Directions for this task. Could you write out, exactly and with no pictures, every line from the one containing "Instruction: Select Guided" through the last line of the entries?

(Collection entries)
[Start of Attachment]
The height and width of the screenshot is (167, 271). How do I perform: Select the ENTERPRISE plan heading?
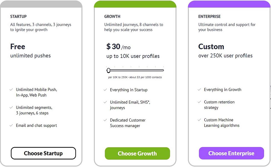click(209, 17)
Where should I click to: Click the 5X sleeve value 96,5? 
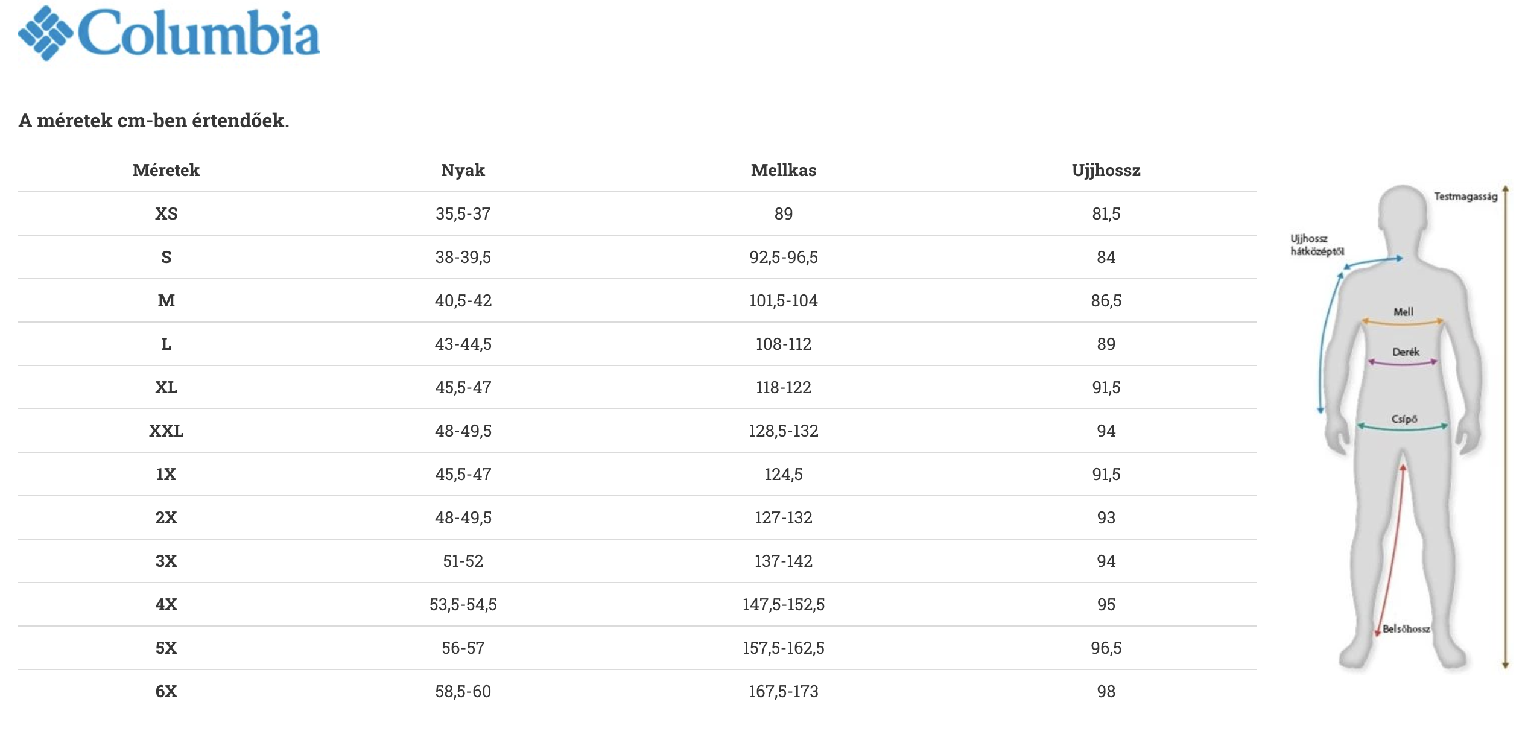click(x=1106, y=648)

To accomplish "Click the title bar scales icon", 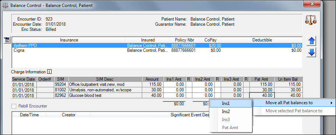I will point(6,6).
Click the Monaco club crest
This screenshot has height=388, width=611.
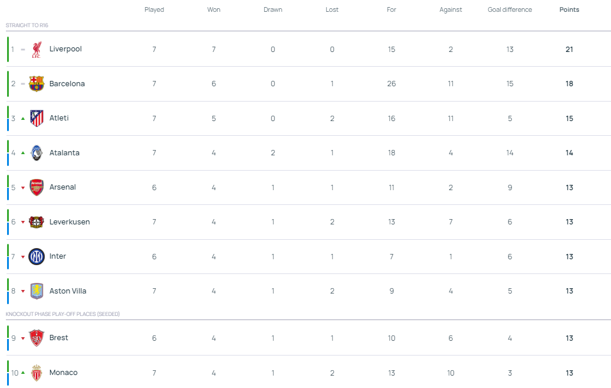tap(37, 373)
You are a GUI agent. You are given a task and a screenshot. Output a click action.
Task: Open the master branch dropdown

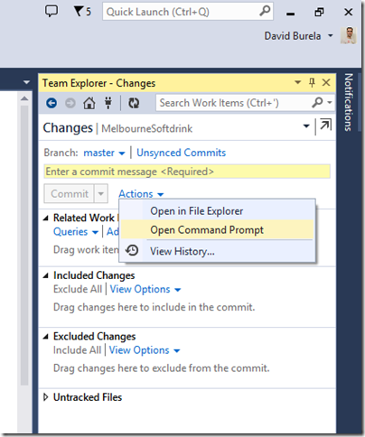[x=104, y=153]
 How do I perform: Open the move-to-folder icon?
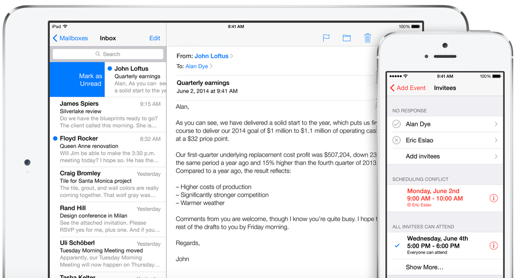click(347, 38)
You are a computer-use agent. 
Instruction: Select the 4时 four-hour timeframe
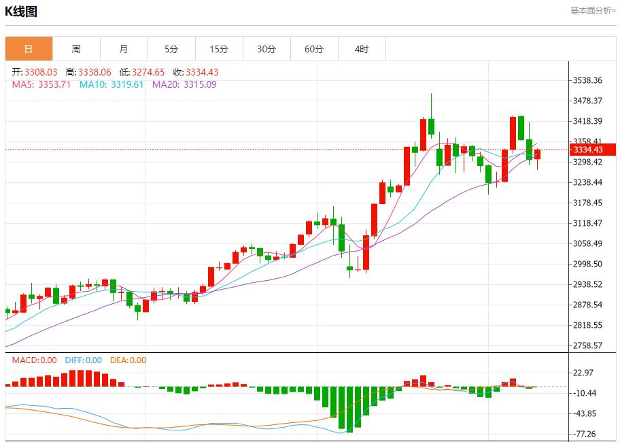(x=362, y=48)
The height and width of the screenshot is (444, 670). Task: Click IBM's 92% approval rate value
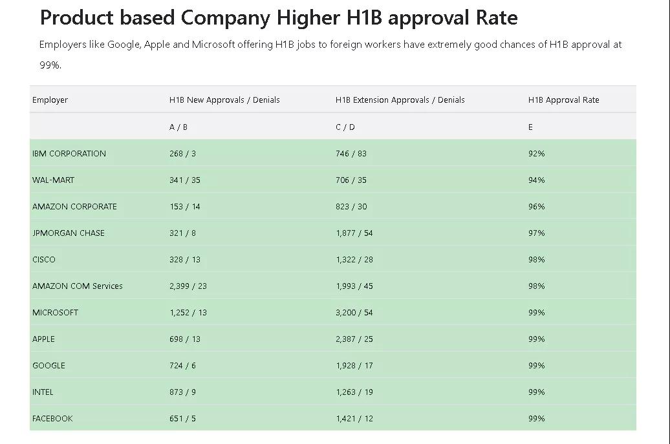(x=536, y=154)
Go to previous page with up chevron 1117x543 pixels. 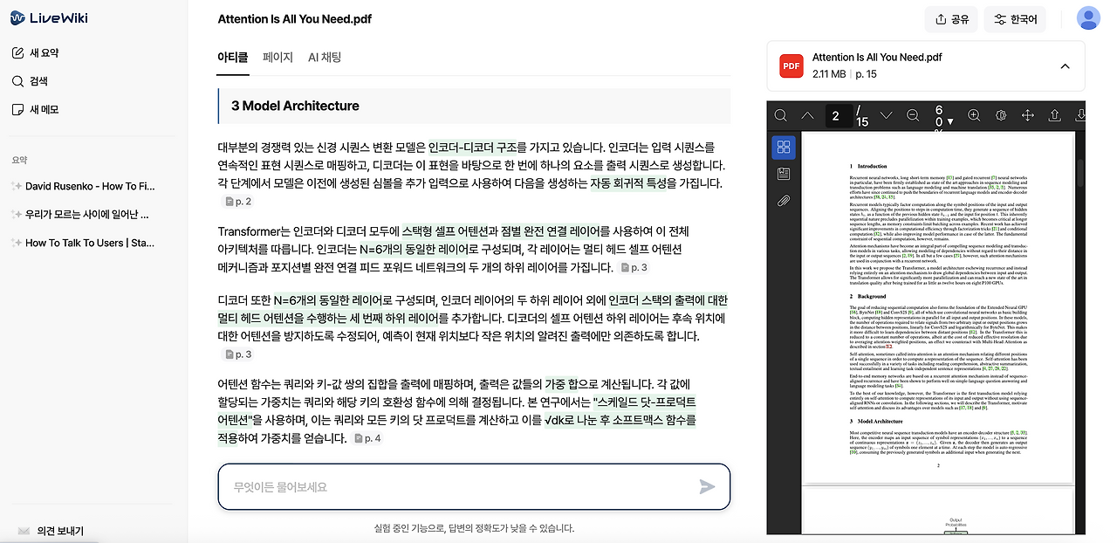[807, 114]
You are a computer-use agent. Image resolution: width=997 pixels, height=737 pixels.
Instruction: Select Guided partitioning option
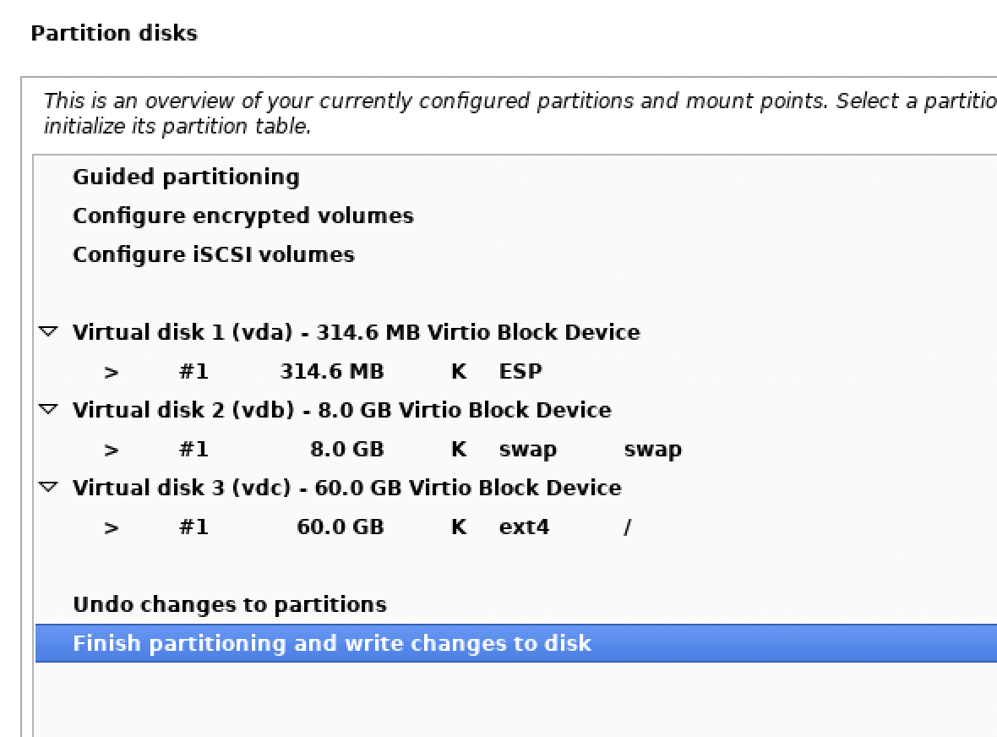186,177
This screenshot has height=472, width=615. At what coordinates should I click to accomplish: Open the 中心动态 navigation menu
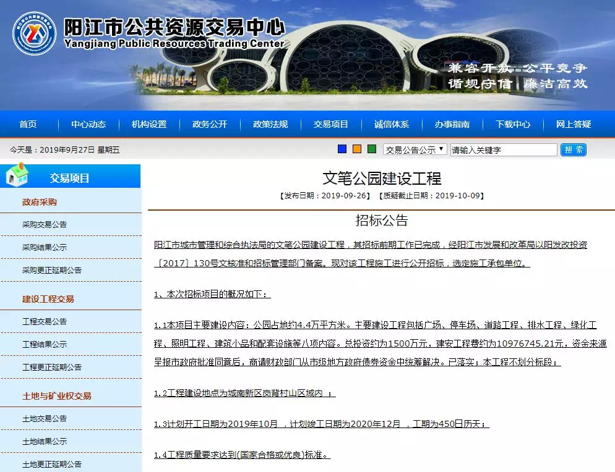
[End of Attachment]
Solution.
Instruction: Select Guided partitioning option
186,177
This screenshot has height=472, width=615. At what coordinates should I click to accomplish: Open the 中心动态 navigation menu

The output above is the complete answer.